Text segment:
Multifamily Dispo Folk -- How do you view the "incumbent broker" on a sales assignment?

When you're looking to utilize a broker to sell an asset, how important is it that you use the "incumbent broker"? aka (the group/individual that sold you the same deal).

That in mind, do you feel that the "incumbency" refers more to the brokerage company, or the broker his or herself? If that broker moves brokerages during your hold period on an asset, do you still go with that same broker?

Asking for a friend. Thanks!

 

It’s a good idea to keep the buy side/ sell side relationship going. It incentivizes brokers to bring you the deals.  Buy side relies on brokers for acquisition deal flow, and vice versa.  However, this is assuming that the broker that brought you the deal is competent and has the ability to execute when selling the asset.  At the end of the day, as a seller, you want your deal marketed by the best group, with the best track record.  
If a broker brings me a deal and we execute, as long as they are a good shop with a good track record, we will bring it, or another deal, back to them.  

 

I think it's a scam in keeping with the way brokerage operates in general.  I mean, you have to love the audacity of IS brokers, who are willing to argue out of both sides of their mouth that their value is in relationships, but also in knowing that specific asset.

Brokers don't do anything so you may as well direct the fee to whoever is cheapest or who will buy you the nicest bottle of whiskey after closing.

 

I can only speak from very biased personal experience but the brokerage team I work for undoubtedly provides value. The senior broker has over 30 years of relationship building in my market and it pays dividends to clients. There must be a difference between someone with thousands of relationships than someone just starting out. You can't just hire whoever is "cheapest" and think this is a good strategy going forward.

 
Bigmonkey1234567

I can only speak from very biased personal experience but the brokerage team I work for undoubtedly provides value. The senior broker has over 30 years of relationship building in my market and it pays dividends to clients. There must be a difference between someone with thousands of relationships than someone just starting out. You can't just hire whoever is "cheapest" and think this is a good strategy going forward.

Lol.  And what exactly is this value.  In this one post you assert that the team you work for "undoubtedly provides value" and your experience "pays dividends".  Those are buzzwords.  That isn't value.  Tell me, specifically, what value is being provided that couldn't be replicated with a simple MLS?

If you charge 100 bps and your competitor charges 50 bps, I can very much put a number on the value being provided by the cheaper broker - I'm saving tens if not hundreds of thousands of dollars by using them.  What am I getting from the extra 50 bps you charge?  Your "experience" doesn't mean anything to me, I know my asset better than you ever will, I am capable of evaluating a buyer... so what are you doing?  What is that 30 years of experience bringing to the table except some hot air and marketing phraseology?  I am going to choose a buyer based on a combination of purchase price and certainty of close, neither of which any broker who has ever lived is capable of doing a better job at evaluating, than an MLS plus my negotiation of the PSA will do.

Written problem:
Can you quote the thread on incumbent brokers word for word, starting with "That in mind, do" and going on through "best track record."? The entries after this point are separate material and are unrelated to the thread on incumbent brokers.

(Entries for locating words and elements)
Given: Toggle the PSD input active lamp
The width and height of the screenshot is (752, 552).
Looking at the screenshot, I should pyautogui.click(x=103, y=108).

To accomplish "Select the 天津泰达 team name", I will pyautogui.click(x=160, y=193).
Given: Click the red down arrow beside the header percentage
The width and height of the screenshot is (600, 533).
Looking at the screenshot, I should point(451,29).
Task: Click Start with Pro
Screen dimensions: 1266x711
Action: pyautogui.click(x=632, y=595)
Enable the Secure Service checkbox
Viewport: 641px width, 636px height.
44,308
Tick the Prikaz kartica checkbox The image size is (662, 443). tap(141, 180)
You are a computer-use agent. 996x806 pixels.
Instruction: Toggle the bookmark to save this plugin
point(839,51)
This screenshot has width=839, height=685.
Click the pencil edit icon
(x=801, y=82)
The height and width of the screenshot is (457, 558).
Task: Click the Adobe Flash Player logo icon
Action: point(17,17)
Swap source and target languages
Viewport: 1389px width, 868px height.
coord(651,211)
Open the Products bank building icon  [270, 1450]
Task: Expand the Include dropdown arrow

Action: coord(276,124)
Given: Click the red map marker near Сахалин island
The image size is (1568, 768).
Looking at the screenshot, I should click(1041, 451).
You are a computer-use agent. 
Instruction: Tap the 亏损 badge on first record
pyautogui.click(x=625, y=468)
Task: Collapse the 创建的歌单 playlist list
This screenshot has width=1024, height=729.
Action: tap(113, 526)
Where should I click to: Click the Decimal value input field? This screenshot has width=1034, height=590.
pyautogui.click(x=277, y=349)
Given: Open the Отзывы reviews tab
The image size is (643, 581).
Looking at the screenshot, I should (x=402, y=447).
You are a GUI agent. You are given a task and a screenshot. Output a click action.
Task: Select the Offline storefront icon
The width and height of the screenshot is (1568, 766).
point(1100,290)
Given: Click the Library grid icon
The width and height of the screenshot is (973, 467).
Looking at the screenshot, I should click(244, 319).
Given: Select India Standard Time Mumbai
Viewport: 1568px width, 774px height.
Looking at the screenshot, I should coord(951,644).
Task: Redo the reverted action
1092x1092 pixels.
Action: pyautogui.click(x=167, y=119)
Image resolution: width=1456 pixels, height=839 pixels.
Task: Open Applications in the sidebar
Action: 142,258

Final answer:
That in mind, do you feel that the "incumbency" refers more to the brokerage company, or the broker his or herself? If that broker moves brokerages during your hold period on an asset, do you still go with that same broker?

Asking for a friend. Thanks!

 

It’s a good idea to keep the buy side/ sell side relationship going. It incentivizes brokers to bring you the deals.  Buy side relies on brokers for acquisition deal flow, and vice versa.  However, this is assuming that the broker that brought you the deal is competent and has the ability to execute when selling the asset.  At the end of the day, as a seller, you want your deal marketed by the best group, with the best track record.